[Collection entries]

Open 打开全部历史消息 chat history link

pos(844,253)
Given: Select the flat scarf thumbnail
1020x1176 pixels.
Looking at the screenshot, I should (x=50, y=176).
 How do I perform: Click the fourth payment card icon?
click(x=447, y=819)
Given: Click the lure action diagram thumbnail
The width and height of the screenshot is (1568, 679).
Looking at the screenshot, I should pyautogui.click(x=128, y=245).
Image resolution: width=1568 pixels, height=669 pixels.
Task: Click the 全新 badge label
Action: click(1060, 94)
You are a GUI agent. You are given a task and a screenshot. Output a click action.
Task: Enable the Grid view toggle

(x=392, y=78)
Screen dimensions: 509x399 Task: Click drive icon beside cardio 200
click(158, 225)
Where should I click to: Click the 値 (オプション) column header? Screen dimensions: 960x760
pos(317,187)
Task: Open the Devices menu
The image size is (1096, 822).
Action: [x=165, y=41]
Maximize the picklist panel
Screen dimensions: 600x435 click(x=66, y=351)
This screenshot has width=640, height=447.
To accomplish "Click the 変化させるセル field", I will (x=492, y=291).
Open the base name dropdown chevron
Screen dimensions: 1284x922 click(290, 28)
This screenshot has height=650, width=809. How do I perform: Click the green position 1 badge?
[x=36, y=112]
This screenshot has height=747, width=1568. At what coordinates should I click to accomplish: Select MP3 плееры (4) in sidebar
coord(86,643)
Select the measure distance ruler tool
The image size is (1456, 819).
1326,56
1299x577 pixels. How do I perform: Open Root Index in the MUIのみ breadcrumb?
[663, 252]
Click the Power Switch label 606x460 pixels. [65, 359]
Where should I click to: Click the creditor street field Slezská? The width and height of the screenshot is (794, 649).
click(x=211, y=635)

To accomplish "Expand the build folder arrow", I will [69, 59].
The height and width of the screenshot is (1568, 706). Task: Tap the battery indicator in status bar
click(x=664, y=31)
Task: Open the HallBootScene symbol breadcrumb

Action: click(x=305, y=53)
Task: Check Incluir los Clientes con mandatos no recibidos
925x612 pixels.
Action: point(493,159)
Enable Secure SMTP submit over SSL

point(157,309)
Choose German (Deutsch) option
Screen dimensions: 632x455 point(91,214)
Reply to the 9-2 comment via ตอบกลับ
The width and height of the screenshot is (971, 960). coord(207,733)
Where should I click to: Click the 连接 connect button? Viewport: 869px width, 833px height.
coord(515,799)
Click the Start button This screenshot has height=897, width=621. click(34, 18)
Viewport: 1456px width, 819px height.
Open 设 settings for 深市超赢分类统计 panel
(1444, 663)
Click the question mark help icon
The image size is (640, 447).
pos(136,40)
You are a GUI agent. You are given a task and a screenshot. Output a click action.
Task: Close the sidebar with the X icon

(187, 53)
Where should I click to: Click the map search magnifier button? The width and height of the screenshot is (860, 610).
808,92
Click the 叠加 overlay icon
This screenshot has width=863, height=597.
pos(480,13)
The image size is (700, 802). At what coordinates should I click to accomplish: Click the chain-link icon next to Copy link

### Task requirements:
Lines from the top of the data above through the line containing "Given: Click the" must be repeated exactly. All other lines stay out.

### Answer below:
Open 打开全部历史消息 chat history link

pos(844,253)
Given: Select the flat scarf thumbnail
1020x1176 pixels.
Looking at the screenshot, I should (x=50, y=176).
 How do I perform: Click the fourth payment card icon?
click(x=447, y=819)
Given: Click the lure action diagram thumbnail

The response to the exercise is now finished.